Mail readers

Gary W. Swearingen underway at comcast.net
Sat Mar 20 11:19:54 PST 2004


Parv <parv at pair.com> writes:

> Anybody still interested in this, should not miss ...
>
>   RFC 3676, The Text/Plain Format and DelSp Parameters, Feb 2004
>   ftp://ftp.rfc-editor.org/in-notes/rfc3676.txt

Thanks for the tip.

It's a shame that people (e.g., MSFT and its supporters) can't all
abide by the traditional simple rules or that we can't all switch to a
new standard with (SOME) features of modern markup languages, but such
is life, and RFC 3676 seems like a good compromise which should cut
down on a lot of acrimony.

Let's all lobby our mail software developers to add support for 3676.

> ... which supersedes RFC 2646.  "What does that superseding
> actually translates to?", i do not know.

Like with all RFCs, there's only a hope that people will follow the
new ones, which often have features to deal with the fact that some
people won't, at least for a while. (E.g., see the last paragraph of
the RFC.)



BTW, does anybody understand why 3676 refers to 79-column screens?

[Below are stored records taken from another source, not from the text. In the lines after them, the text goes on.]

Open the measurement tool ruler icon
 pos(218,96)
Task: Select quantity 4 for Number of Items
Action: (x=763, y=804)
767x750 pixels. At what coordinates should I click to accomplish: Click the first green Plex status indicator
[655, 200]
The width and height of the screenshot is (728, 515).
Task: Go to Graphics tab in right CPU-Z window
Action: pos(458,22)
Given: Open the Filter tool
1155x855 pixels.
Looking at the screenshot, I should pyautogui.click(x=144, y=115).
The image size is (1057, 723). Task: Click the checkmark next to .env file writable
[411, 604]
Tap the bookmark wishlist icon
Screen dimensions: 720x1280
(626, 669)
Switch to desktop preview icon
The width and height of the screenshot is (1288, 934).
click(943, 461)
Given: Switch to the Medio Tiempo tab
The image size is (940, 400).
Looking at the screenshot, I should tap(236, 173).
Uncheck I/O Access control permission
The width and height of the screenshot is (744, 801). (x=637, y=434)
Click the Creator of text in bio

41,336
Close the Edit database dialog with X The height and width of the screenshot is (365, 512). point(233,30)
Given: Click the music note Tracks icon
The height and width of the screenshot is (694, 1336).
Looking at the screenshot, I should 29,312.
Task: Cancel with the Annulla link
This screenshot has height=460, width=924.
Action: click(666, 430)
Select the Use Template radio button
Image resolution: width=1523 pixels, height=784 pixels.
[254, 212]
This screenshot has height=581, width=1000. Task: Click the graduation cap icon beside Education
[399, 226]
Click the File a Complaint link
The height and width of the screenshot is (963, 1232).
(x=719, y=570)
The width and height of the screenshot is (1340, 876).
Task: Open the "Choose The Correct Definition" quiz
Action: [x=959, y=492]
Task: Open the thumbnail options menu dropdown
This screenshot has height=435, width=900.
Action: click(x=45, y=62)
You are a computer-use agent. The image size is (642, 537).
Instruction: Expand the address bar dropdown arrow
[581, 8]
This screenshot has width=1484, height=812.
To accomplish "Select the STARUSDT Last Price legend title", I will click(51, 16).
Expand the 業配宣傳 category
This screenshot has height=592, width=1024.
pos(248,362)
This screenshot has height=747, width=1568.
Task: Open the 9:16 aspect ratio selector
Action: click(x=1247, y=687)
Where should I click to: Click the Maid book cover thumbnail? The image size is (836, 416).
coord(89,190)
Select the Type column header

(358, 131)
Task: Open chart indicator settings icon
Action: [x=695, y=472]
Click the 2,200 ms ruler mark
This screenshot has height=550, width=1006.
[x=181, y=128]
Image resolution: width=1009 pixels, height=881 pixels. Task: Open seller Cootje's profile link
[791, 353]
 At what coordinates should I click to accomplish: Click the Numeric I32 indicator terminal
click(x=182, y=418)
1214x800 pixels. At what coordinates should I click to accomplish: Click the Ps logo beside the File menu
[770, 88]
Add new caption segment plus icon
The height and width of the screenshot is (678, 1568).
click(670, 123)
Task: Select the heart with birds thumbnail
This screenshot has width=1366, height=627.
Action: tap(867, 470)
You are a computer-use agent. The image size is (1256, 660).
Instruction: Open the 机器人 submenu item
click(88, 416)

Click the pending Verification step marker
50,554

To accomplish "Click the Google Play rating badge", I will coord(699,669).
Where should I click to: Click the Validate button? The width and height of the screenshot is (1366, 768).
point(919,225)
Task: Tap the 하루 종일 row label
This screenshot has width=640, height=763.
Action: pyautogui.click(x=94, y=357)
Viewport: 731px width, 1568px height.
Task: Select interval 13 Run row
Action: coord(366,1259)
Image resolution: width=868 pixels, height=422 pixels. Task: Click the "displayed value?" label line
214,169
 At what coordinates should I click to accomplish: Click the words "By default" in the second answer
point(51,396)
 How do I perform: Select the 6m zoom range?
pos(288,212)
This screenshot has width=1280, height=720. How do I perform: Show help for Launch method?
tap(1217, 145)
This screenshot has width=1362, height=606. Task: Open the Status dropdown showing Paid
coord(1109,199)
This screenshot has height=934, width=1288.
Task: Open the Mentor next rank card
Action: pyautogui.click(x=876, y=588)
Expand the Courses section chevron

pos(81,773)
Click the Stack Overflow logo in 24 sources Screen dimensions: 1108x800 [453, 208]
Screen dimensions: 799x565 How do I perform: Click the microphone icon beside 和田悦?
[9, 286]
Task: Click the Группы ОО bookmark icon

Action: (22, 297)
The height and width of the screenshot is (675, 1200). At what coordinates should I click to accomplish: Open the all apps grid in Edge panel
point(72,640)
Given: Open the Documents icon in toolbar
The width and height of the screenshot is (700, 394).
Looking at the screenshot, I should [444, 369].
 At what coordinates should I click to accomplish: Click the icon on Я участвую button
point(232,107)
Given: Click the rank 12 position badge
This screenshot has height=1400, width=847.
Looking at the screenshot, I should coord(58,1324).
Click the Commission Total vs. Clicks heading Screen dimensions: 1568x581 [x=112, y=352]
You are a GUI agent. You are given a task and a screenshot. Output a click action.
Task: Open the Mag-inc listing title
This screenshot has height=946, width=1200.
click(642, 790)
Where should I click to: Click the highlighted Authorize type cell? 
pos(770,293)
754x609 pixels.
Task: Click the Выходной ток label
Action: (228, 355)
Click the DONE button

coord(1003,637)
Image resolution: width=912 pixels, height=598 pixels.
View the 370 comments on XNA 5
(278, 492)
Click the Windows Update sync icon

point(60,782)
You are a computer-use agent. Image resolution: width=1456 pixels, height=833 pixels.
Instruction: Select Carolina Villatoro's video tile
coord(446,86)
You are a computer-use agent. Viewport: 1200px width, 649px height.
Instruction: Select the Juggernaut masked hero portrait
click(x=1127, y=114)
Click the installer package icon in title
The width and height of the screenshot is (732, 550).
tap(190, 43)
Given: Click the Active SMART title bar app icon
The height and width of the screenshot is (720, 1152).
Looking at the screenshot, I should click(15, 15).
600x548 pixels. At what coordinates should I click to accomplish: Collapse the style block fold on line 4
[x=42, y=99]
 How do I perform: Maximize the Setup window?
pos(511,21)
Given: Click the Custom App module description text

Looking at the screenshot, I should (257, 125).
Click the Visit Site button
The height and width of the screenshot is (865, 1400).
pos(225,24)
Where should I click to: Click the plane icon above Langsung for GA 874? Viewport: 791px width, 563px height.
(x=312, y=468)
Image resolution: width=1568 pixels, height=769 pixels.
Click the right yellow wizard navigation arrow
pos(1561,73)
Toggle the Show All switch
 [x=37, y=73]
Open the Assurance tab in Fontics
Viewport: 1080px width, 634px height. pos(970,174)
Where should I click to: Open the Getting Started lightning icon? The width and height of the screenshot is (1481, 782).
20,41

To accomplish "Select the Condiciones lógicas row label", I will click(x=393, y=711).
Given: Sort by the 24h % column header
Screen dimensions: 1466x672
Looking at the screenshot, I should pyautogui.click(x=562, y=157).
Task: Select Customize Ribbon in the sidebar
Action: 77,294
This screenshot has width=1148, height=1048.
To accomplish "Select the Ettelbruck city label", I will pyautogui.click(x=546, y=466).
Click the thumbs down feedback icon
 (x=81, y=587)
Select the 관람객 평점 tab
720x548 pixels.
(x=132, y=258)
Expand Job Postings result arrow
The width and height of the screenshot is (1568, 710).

   (In addition to conformance to [RFC-2822], there is a historical
   need that all lines, even when displayed by a non-flowed-aware
   program, will fit in a standard 79- or 80-column screen without
   having to be wrapped.  The limit is 78, not 79 or 80, because while
   79 or 80 fit on a line, the last column is often reserved for a
   line-wrap indicator.)

Anyone ever seen a 79-column screen width or know how common they are?
I've never heard of one.  (They obviously aren't talking about 80
minus one for a line-wrap indicator, but about 79 minus one.)